While higher prices for oil have added to the upward pressure of inflation, it really comes down to the weak pound. UK households are seeing higher prices for food and electricity, leaving less to spend on travel and non-essential purchases. As manufacturers are being hit by the weak pound for purchasing goods from overseas, the price rise of their goods for production will mean higher prices for consumers. It appears to be a catch 22, as wages are not keeping up with inflation which leads to the inability to purchase goods that, in turn, help the economy to grow and for inflation to lessen.
There is movement to pressure the newly elected government to help households cope with rising living costs. The TUC general secretary, Frances O’Grady, said “The election showed that working people are struggling. And the biggest price rises in four years won’t provide any comfort.” She also stated that “Working people are still £20 a week worse off, on average, than they were before the crash, and now rising prices are hammering their pay packets again. The new government must stop the real wage slide. Ministers must focus on delivering better-paid jobs all around the UK.”
“Too often there is more month than money left after pay day. Ending the public sector pay freeze and making sure all workers are paid a decent wage is an absolute must and it needs to be on the agenda for the Queen’s speech. Tim Roache, general secretary of the GMB union said. The average wage growth of 2.1% in March is not keeping up with inflation and the inflation increase is expected to widen the gap even further.
The Brexit negotiations are hindering the UK´s ability to shrink the gap between inflation and wages and will continue to do so until everything is settled but that is a long way off. Even interest rates are being affected. The Bank of England is keeping the rate at the record low of 0.25%. Oliver Kolodseike, a senior economist at the Centre for Economics and Business Research consultancy, said: “Under normal circumstances, the Bank of England would have a sufficient set of arguments to justify an interest rate rise. “Under the current circumstances of high inflation and low wage growth, increasing interest rates would only harm consumers further, as they grapple with trying to pay their mortgage and rising bills.

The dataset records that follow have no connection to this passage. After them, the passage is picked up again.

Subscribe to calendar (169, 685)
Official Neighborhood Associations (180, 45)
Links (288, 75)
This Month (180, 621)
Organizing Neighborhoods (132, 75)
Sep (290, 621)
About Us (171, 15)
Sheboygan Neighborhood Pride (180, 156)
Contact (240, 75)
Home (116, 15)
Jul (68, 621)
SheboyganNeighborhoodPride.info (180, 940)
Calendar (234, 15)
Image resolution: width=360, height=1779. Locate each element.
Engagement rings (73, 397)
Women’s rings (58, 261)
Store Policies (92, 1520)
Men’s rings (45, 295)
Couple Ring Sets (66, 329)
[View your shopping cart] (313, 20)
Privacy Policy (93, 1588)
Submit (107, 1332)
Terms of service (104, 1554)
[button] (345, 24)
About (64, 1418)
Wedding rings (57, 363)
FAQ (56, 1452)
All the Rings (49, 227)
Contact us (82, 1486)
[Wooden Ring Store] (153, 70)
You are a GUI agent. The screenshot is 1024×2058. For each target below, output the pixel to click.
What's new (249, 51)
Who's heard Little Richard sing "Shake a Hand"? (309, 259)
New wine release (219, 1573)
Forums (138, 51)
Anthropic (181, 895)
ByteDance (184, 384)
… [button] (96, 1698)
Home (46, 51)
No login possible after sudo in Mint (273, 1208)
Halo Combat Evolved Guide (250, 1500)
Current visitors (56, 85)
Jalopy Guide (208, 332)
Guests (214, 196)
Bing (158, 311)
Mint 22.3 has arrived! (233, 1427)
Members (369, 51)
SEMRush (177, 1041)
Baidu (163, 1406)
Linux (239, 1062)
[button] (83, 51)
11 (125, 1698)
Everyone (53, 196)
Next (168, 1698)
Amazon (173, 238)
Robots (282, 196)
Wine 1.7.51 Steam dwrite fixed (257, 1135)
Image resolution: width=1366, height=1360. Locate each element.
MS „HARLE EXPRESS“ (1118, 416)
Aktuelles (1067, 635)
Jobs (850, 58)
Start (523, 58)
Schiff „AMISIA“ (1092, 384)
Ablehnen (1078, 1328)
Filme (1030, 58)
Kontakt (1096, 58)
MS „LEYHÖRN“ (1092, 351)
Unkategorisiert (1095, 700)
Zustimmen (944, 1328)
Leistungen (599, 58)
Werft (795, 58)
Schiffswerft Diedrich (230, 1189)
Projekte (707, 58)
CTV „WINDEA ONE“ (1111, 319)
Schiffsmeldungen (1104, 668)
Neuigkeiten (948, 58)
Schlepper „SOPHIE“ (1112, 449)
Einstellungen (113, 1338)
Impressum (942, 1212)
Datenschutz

Minimal growth in wages, big growth in inflation, and a weak pound, have all led to a lag in consumerism and the end is not in sight. Paul Hollingsworth, a UK economist at consultancy Capital Economics, is predicting an even higher inflation rate, at around 3.2% in the fourth quarter of this year. This is due to the forecast in costs of production and the price increases feeding down through to the shops and the consumers. All of the UK is in a standby position, holding their breath so to speak, to wait and see what happens once the UK leaves the EU.